Item description: Entry, dated 2 January 1864, in the Samuel A. Agnew diary.  He discusses severely cold weather and literature.


Item citation: From the Samuel A. Agnew Diary, Southern Historical Collection, Wilson Library, University of North Carolina at Chapel Hill.

Item transcription:

Severe weather

About the only thing I have to note today concerns the weather. It is severely cold–as cold as it ever gets in this country I must think, though I do not think it as keenly bitter as was yesterday, because today has been mostly calm. There was very little than yesterday, although the sun shone brightly the whole day.
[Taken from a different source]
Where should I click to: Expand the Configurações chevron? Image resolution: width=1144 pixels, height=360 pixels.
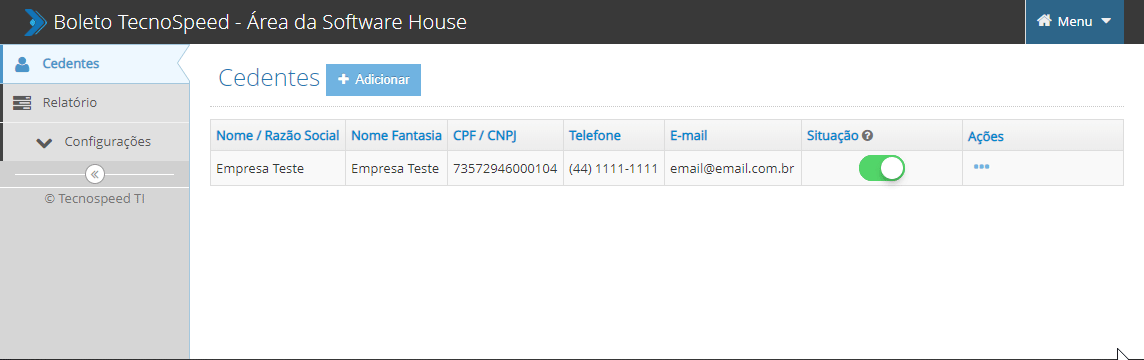click(x=44, y=142)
Today I don’t think there was any thaw at all today, for it was clouded all day and tonight it looks as if we would have snow or sleet before day. This is severe weather truly. Have been sitting about the fire reading Sismondi Literature of the South of Europe and the history of Portugal in the History of the world.

This evening wrote a letter to Lt. Wm. S. Agnew of the 19th Miss. Regiment. Pa was down at Hickey’s and Watson’s this evening. Watson thinks that [it] is as cold as on the famous “cold friday.” I do not know when this cold friday was, nor how cold it was then but I know that it is very cold now. I regret that I have no thermometer to know just how cold it is.